Corrected to use "int".

> 14. In add_join_rel(), if you assign the join_rel_list_index before
> the lappend, you don't need to "- 1".

Fixed as suggested.

> I don't currently have the answers you need here. The problem is down
> to how prepunion.c hacks together a targetlist with Vars having
> varno==0. For the union planner work I did last year, to make the
> union planner properly know if a union child had the required
> PathKeys, I had to add EquivalenceMembers for each union child.  At
> the moment I don't really know if we could get away with classing
> union children's non-junk target entries as fully-fledged EMs, or if
> these should be child EMs. There's some contradiction as to how the
> RelOptInfo is set up without a parent in recurse_set_operations(), and
> making these child EMs as you're doing in the v34-0002 patch. The
> problem with building the RelOptInfo with a parent is that
> build_simple_rel() would try to apply the same base quals to the child
> as the parent has.  That's not the correct thing to do for union
> children as each union child can have different quals.  I just don't
> think we have the correct design for the union planner just yet.  I
> don't currently have ideas on how to make this better. Maybe
> build_simple_rel() needs some way to distinguish "this rel has a
> parent" and "this rel should copy the parent's quals". However,
> redesigning how this works now likely is a bad idea as it just feels a
> bit late in the release cycle for that. You can see I chickened out
> doing that in 12933dc60, previously 66c0185a3.

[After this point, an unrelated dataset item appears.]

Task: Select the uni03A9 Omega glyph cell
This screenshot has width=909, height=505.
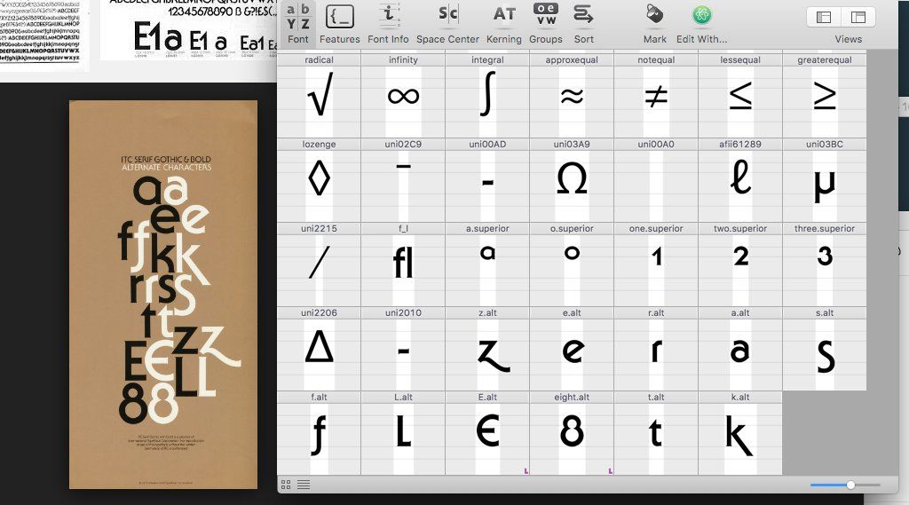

I agree it's challenging to redesign the union planner at this stage
of the release cycle. For now, I have proposed a workaround solution
(v35-0003, previously v34-0002). Would this workaround be acceptable
for the current release cycle?

> It's better. These names still feel very long. Also, I don't think the
> iterator struct's name needs to be specific to "AllMembers". Surely
> another setup function could have an iterator loop over any members it
> likes. Likewise, the dispose function does not seem very specific to
> "AllMembers". It's really the setup function that controls which
> members are going to be visited. I suggest the next function, the
> dispose function and the struct are given much more generic names.
> setup_eclass_all_member_iterator_for_relids() feels long.  Maybe
> eclass_member_iterator_with_children and forget trying to include
> "relids" in the name?

Following your advice, I have simplified the naming:

* setup_eclass_all_member_iterator_for_relids() -->
setup_eclass_member_iterator_with_children()
* eclass_all_member_iterator_for_relids_next() --> eclass_member_iterator_next()
* dispose_eclass_all_member_iterator() --> dispose_eclass_member_iterator()
* EquivalenceAllMemberIterator --> EquivalenceMemberIterator

===

Thank you again for all your valuable feedback so far.

--
Best regards,
Yuya Watari

Attachment

Re: [PoC] Reducing planning time when tables have many partitions

From
David Rowley
Date:
Thank you for addressing those comments.

On Mon, 24 Mar 2025 at 12:24, Yuya Watari <watari.yuya@gmail.com> wrote:
> It is true that currently, indexes for EquivalenceMembers do not store
> information about base rels. However, the subsequent commit (v35-0004)
> introduces indexes for base rels to enable faster RestrictInfo
> lookups. Therefore, if we commit the later patch as well, the comment
> will remain accurate. What do you think about this?

I understand Ashutosh would like to handle the RestrictInfo speedup
another way, so there's additional review work to do there to
determine the merits of each method and figure out the best method.
I'm worried that means we don't get to fix this part for v18 and if
that happens and 0002 goes in alone, then we'd be left with a struct
with a single field.  Maybe you should adjust the patch series and
only introduce the new struct in 0004 where it's required.

> I agree it's challenging to redesign the union planner at this stage
> of the release cycle. For now, I have proposed a workaround solution
> (v35-0003, previously v34-0002). Would this workaround be acceptable
> for the current release cycle?

I think something like that is probably ok.  You have a problem with
your implementation as you're trying to add the AppendRelInfo once for
each child_tlist element rather than once per union child. Can you fix
this and incorporate into the 0002 patch please?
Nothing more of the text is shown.